Which lines below contain the word "Task"? Copy each one.

[[ Data under study open ]]

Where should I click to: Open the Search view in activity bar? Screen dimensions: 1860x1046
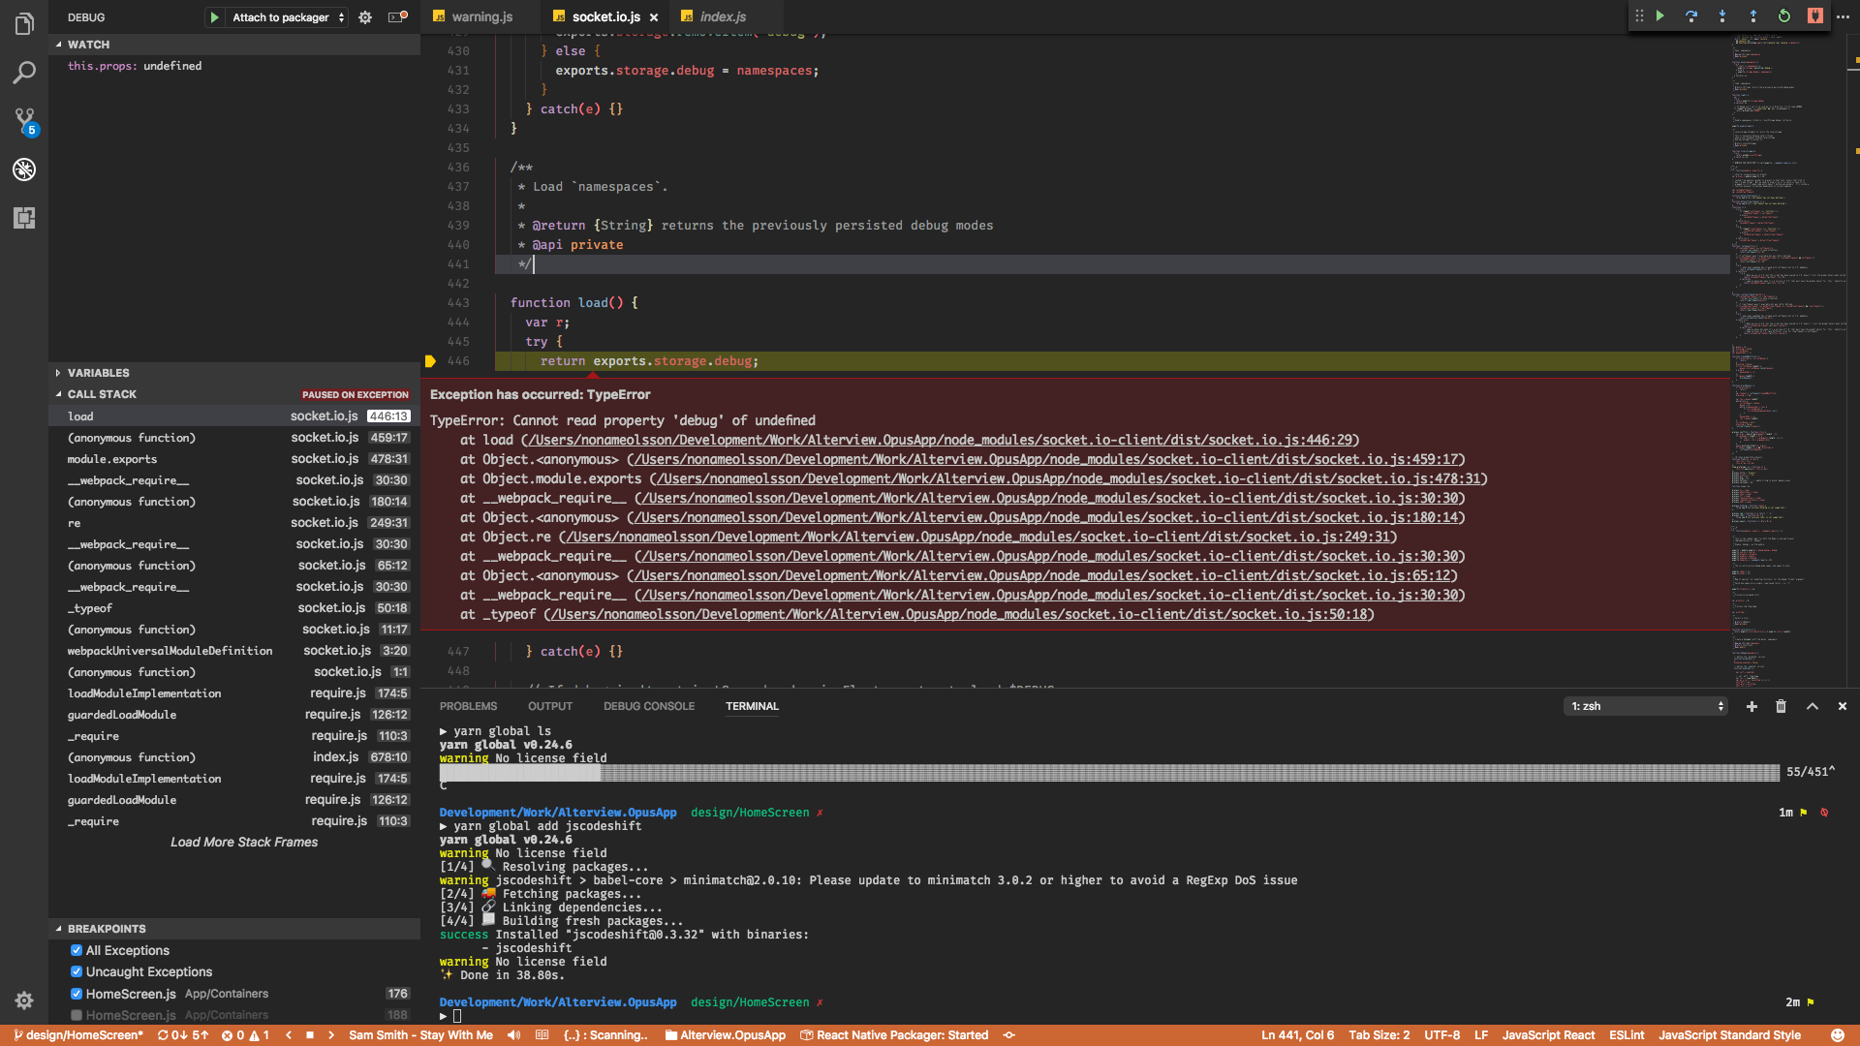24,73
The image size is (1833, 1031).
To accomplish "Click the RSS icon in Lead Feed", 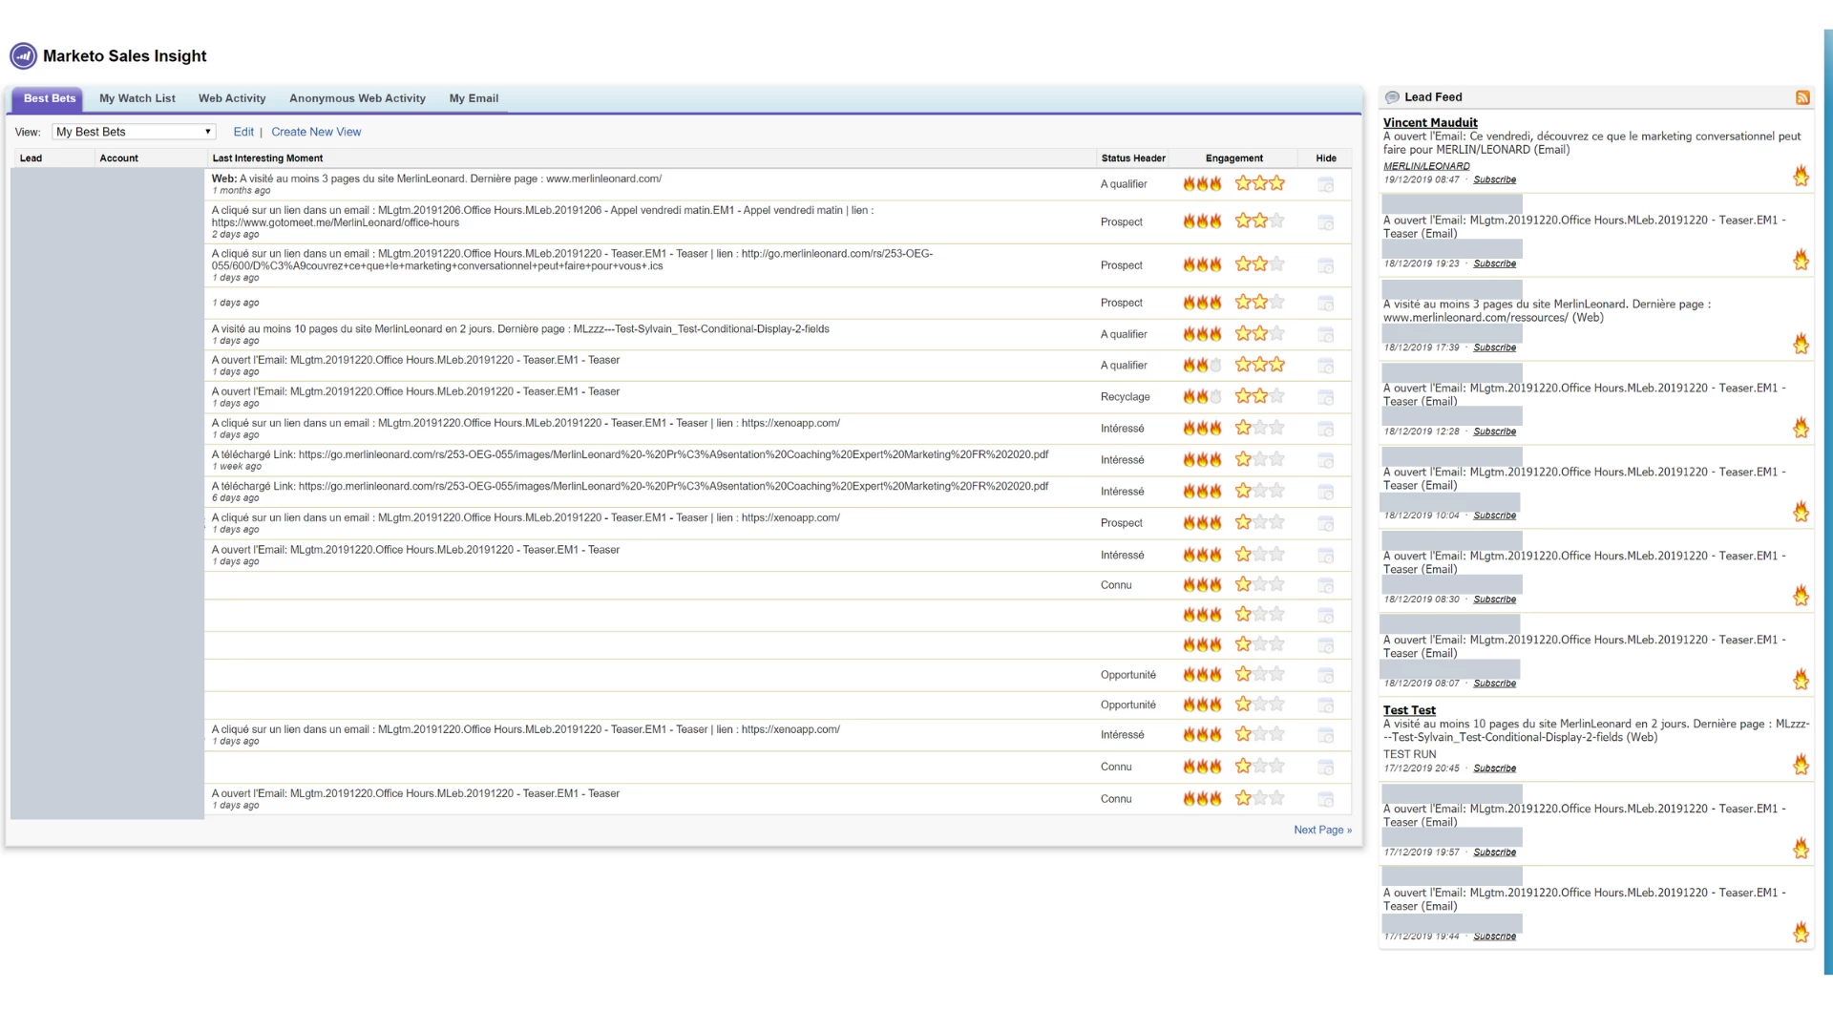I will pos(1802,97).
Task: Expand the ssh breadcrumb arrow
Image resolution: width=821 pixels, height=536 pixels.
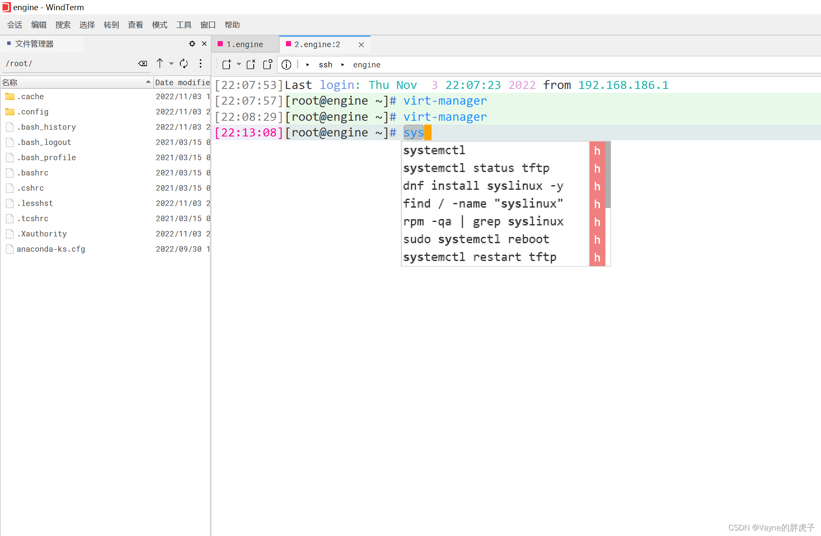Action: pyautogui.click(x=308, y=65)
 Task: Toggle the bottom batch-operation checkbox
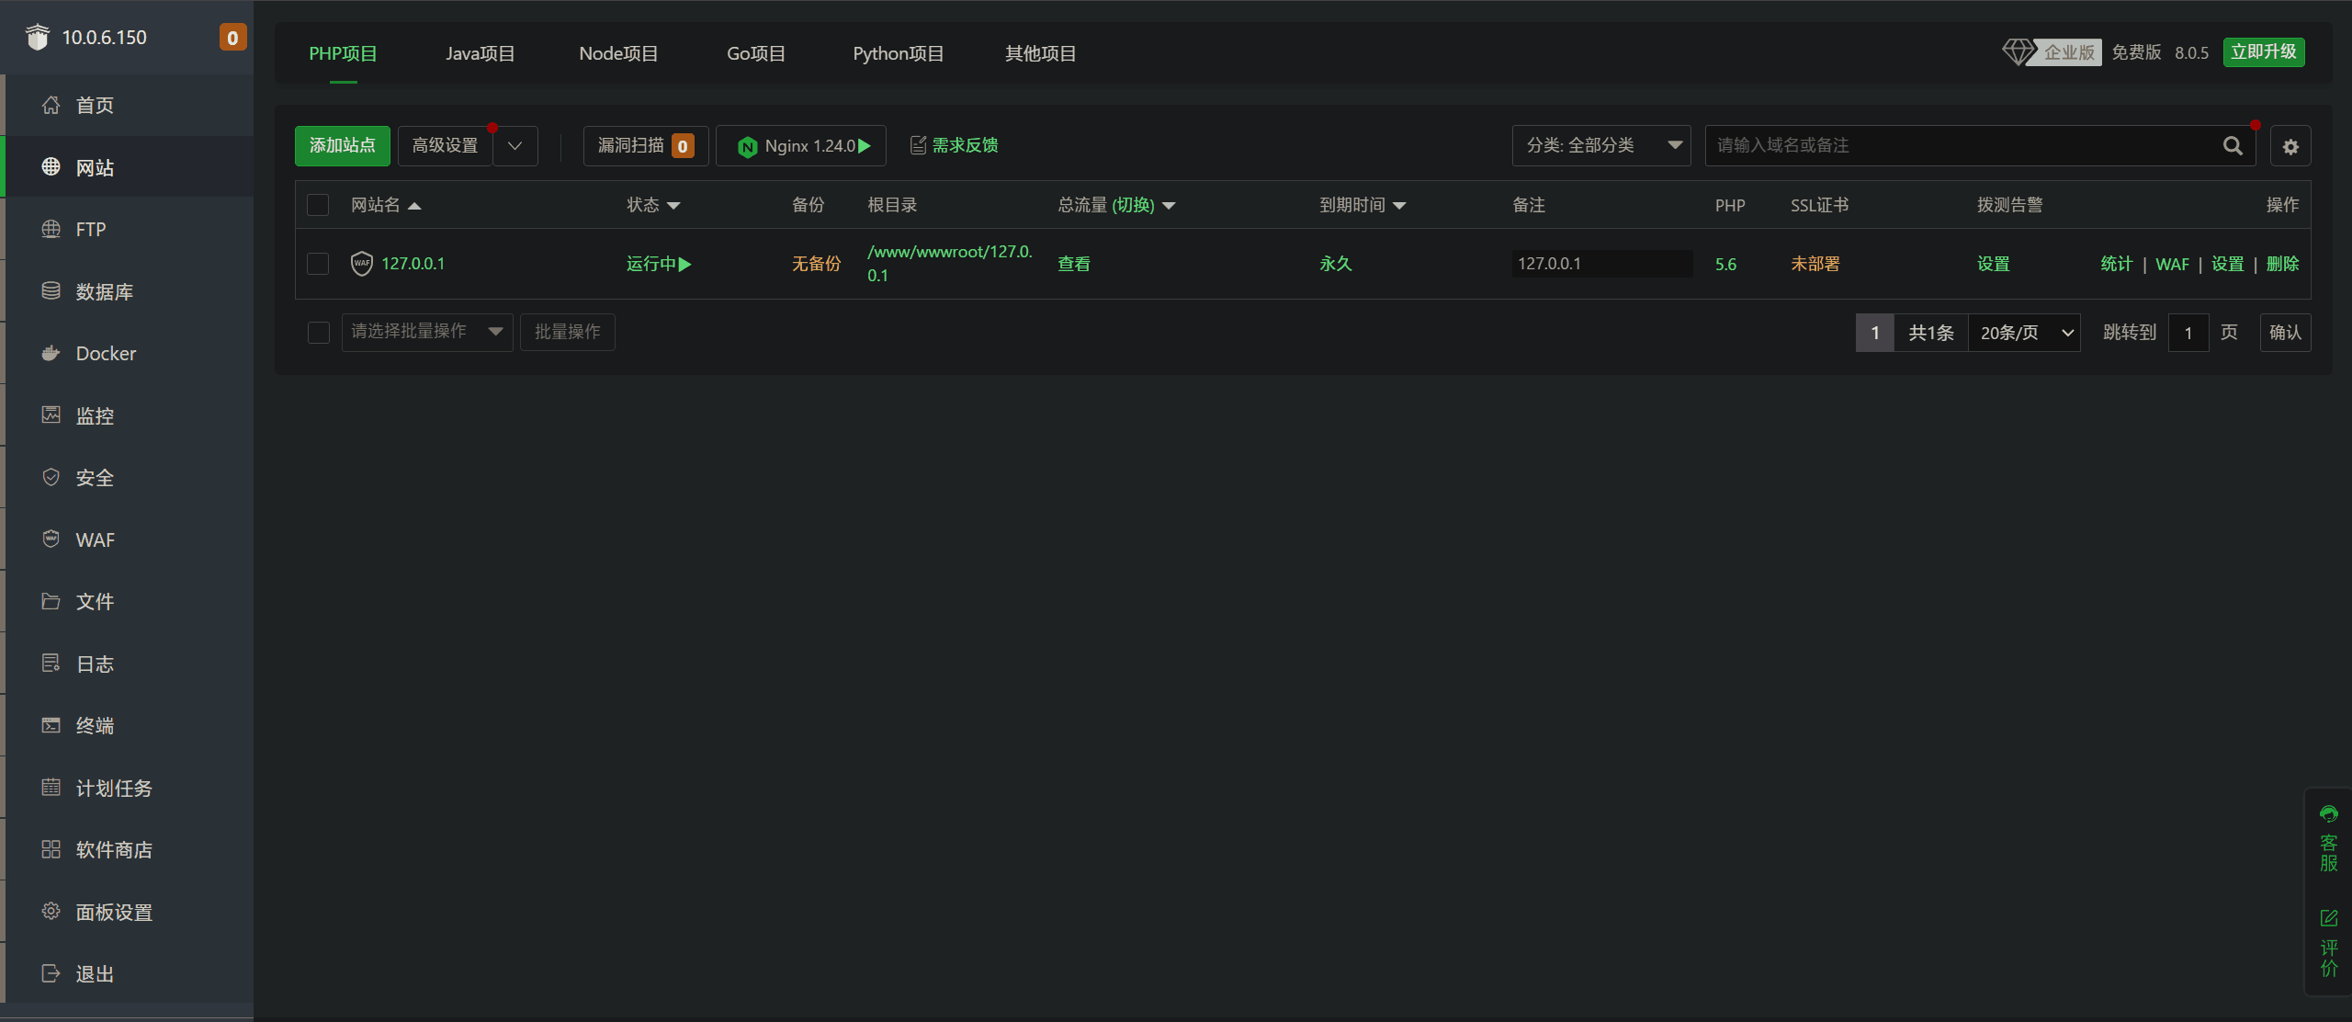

[[ Data under study closed ]]

▶ _Output_
Task: Expand the ssh breadcrumb arrow
 Task: Toggle the bottom batch-operation checkbox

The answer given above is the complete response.